DUDE, BUTCHERING. I'm jealous. That is totally a goal someday, to learn how to and have giant fridge and freezer so I can store my massacred cow/elk/roadkill.
Well, I do not think I will be butchering whole cows or even pigs. I do not think the kitchen is big enough, but breaking down chickens, whole fish, and parts of cows/pigs - get a 1/4 cow or some such and break it down. We'll see how it goes. If nothing else it is an excuse to buy more knives.
"Corn syrup is everywhere; check your pockets."
"Stop this brownie talk, you devils!" - Sabine
That just means you have to use them, Booter, so you'll have an excuse to touch up the edge
come sharpen mine! i tried sharpening one and it's still dull as fuck.
my primal journal:
Butchering stuff sounds like fun. I really need to invest in some good kitchen knives. All of the knives I have ever spent any money on have all been designed to be pulled from some concealed location and used to stab someone though the eye.
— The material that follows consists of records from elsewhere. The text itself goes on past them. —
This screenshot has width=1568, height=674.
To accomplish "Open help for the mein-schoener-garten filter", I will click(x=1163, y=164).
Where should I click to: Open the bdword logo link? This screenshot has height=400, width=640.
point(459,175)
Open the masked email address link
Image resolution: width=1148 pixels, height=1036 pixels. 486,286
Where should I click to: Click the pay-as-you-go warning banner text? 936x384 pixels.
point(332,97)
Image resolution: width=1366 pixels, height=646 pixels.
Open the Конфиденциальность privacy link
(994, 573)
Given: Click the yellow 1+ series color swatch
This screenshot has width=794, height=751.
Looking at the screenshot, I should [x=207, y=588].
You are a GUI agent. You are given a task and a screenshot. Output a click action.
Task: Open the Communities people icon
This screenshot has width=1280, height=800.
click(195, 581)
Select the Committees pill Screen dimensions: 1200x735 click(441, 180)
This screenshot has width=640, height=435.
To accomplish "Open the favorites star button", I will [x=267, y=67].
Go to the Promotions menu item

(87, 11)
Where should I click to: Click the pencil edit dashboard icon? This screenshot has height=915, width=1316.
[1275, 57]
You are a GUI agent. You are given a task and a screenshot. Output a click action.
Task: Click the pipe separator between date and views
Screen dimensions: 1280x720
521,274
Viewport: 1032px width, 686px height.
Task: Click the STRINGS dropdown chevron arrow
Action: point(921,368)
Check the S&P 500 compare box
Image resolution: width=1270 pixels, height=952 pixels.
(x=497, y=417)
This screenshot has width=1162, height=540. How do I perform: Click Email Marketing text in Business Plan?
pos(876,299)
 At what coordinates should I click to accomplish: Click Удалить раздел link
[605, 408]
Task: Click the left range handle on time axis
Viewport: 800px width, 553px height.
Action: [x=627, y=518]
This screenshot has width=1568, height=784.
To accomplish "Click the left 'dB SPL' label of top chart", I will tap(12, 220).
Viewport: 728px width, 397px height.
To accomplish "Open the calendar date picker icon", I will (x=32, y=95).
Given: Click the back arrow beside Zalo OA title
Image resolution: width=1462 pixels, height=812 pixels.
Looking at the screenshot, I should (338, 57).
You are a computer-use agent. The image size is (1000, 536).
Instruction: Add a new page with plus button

My blog: My Primal Adventure
"I've come here to chew bubble gum and kick ass...and I'm all out of bubble gum."
What I need to invest in is a vacuum sealer. My FIL smokes these awesome ribs then cuts them up in small sections and vacuum seals them. For leftovers, you just poke some vent holes in the plastic and microwave them (like Grok did). I would like to translate that into frozen vegetables, like a cup of bell peppers vacuum sealed for use in the winter. I like that idea better than canning stuff, yo.
If I just said LOL, I lied. Do or do not. There is no try.